◆ OBIETTIVO ◆
Riscrivi i record dall'inizio fino alla riga che contiene "[x=136, y=223]", inclusa, e sostituisci "GUI agent" con "interface agent" lasciando invariato tutto il resto.

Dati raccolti
• • • •

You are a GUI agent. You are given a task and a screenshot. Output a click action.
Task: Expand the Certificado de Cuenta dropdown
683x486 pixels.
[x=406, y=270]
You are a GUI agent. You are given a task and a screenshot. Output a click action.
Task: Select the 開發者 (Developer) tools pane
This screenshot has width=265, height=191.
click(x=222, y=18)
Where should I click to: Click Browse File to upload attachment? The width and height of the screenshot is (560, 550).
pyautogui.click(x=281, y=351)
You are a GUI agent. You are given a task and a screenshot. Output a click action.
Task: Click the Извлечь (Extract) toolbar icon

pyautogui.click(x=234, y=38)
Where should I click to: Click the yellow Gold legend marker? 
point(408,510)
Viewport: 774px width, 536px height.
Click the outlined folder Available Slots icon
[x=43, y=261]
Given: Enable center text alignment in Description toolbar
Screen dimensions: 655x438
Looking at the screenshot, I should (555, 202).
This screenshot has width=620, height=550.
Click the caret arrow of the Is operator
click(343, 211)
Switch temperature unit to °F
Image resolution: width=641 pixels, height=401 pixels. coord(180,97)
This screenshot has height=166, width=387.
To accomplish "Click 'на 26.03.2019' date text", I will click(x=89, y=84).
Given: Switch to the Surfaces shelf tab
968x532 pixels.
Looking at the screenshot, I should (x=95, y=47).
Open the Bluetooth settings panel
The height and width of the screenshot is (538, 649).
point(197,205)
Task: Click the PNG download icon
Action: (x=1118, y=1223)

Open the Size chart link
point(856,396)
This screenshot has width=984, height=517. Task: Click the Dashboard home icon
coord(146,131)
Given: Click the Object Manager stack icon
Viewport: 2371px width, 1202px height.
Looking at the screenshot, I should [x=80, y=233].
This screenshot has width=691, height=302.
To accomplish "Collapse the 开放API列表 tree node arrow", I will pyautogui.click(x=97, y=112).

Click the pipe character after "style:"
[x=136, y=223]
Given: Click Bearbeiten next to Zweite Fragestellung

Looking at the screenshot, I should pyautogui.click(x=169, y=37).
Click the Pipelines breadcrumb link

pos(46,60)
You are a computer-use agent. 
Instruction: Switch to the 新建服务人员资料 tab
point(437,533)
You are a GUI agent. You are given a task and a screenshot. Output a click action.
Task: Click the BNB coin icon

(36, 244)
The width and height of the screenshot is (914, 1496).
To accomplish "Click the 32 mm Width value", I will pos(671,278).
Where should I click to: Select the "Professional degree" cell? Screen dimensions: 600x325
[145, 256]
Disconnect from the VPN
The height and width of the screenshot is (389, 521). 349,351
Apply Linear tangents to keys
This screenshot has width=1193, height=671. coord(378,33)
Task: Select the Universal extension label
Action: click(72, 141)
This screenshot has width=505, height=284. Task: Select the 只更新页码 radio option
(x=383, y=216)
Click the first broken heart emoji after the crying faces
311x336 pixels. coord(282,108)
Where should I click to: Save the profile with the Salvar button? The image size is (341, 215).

• • • •

◆ RISPOSTA ◆
You are a interface agent. You are given a task and a screenshot. Output a click action.
Task: Expand the Certificado de Cuenta dropdown
683x486 pixels.
[x=406, y=270]
You are a interface agent. You are given a task and a screenshot. Output a click action.
Task: Select the 開發者 (Developer) tools pane
This screenshot has width=265, height=191.
click(x=222, y=18)
Where should I click to: Click Browse File to upload attachment? The width and height of the screenshot is (560, 550).
pyautogui.click(x=281, y=351)
You are a interface agent. You are given a task and a screenshot. Output a click action.
Task: Click the Извлечь (Extract) toolbar icon

pyautogui.click(x=234, y=38)
Where should I click to: Click the yellow Gold legend marker? 
point(408,510)
Viewport: 774px width, 536px height.
Click the outlined folder Available Slots icon
[x=43, y=261]
Given: Enable center text alignment in Description toolbar
Screen dimensions: 655x438
Looking at the screenshot, I should (555, 202).
This screenshot has width=620, height=550.
Click the caret arrow of the Is operator
click(343, 211)
Switch temperature unit to °F
Image resolution: width=641 pixels, height=401 pixels. coord(180,97)
This screenshot has height=166, width=387.
To accomplish "Click 'на 26.03.2019' date text", I will click(x=89, y=84).
Given: Switch to the Surfaces shelf tab
968x532 pixels.
Looking at the screenshot, I should (x=95, y=47).
Open the Bluetooth settings panel
The height and width of the screenshot is (538, 649).
point(197,205)
Task: Click the PNG download icon
Action: (x=1118, y=1223)

Open the Size chart link
point(856,396)
This screenshot has width=984, height=517. Task: Click the Dashboard home icon
coord(146,131)
Given: Click the Object Manager stack icon
Viewport: 2371px width, 1202px height.
Looking at the screenshot, I should [x=80, y=233].
This screenshot has width=691, height=302.
To accomplish "Collapse the 开放API列表 tree node arrow", I will pyautogui.click(x=97, y=112).

Click the pipe character after "style:"
[x=136, y=223]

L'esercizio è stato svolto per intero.